- **Task statement**: Only the lines from the start of the entries up to and including the line with "This screenshot has width=1024, height=562." should be written out, exactly as they stand.

- **Records supplied**:
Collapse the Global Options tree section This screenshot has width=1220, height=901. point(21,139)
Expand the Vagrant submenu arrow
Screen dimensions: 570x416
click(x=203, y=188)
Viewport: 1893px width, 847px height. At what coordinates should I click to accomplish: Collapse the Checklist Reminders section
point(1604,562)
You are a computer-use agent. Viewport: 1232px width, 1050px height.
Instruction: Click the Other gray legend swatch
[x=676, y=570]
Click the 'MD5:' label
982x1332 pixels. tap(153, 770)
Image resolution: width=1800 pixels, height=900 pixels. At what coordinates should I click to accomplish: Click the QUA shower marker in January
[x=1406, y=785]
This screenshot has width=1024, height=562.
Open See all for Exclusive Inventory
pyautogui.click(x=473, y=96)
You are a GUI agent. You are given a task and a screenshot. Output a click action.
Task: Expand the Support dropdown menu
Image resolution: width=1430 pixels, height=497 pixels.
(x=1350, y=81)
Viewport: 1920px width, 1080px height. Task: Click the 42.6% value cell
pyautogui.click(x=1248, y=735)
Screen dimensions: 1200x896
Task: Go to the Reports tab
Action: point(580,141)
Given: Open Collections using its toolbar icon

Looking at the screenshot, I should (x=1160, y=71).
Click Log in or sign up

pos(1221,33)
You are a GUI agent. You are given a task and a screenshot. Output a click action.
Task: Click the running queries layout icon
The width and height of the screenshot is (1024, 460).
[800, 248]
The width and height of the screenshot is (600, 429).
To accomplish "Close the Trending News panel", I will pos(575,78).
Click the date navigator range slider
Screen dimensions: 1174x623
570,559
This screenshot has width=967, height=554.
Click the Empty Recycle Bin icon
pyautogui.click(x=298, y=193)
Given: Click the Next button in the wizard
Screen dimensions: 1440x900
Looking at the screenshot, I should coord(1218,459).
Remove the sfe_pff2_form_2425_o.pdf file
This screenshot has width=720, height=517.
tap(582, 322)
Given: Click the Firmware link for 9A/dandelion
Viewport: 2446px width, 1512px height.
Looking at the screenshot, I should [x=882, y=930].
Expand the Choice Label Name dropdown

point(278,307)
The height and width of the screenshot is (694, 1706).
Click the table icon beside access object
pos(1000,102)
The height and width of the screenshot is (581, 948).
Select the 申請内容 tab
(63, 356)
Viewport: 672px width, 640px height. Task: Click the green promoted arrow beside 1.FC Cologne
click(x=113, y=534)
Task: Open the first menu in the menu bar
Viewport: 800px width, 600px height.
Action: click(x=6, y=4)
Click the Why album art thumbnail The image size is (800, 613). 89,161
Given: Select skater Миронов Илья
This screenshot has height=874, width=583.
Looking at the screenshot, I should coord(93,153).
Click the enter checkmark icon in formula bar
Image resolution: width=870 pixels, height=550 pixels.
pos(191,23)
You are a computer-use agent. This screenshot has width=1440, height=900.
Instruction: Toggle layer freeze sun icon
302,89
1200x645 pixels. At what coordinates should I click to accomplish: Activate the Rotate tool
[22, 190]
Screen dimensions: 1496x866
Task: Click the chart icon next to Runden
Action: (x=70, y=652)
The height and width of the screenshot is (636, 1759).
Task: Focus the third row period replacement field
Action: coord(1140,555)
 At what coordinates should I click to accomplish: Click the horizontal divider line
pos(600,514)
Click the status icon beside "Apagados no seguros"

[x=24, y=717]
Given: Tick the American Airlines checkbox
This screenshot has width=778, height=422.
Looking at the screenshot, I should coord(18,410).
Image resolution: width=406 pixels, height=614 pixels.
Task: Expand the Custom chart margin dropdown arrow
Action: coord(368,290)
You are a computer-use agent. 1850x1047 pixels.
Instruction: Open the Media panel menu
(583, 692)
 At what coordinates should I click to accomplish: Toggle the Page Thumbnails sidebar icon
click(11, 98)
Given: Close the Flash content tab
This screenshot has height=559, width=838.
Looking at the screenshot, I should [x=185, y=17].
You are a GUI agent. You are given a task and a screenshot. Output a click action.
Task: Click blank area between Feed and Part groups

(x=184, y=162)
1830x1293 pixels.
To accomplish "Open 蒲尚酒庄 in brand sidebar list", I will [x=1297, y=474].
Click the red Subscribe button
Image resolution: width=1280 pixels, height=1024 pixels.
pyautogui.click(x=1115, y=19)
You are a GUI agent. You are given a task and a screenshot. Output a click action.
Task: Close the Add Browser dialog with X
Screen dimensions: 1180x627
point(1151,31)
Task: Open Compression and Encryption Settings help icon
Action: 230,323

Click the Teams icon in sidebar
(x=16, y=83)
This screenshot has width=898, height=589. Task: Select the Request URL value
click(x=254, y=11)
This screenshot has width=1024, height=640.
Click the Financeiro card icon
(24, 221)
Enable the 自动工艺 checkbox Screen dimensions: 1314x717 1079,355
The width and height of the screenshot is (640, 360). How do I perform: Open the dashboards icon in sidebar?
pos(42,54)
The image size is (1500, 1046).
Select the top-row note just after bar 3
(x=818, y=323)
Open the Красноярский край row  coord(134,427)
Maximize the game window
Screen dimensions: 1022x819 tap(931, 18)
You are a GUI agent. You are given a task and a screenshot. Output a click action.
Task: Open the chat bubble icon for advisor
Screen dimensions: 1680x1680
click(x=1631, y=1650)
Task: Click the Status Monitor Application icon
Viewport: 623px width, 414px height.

- **Task solution**:
Collapse the Global Options tree section This screenshot has width=1220, height=901. point(21,139)
Expand the Vagrant submenu arrow
Screen dimensions: 570x416
click(x=203, y=188)
Viewport: 1893px width, 847px height. At what coordinates should I click to accomplish: Collapse the Checklist Reminders section
point(1604,562)
You are a computer-use agent. Viewport: 1232px width, 1050px height.
Instruction: Click the Other gray legend swatch
[x=676, y=570]
Click the 'MD5:' label
982x1332 pixels. tap(153, 770)
Image resolution: width=1800 pixels, height=900 pixels. At what coordinates should I click to accomplish: Click the QUA shower marker in January
[x=1406, y=785]
This screenshot has width=1024, height=562.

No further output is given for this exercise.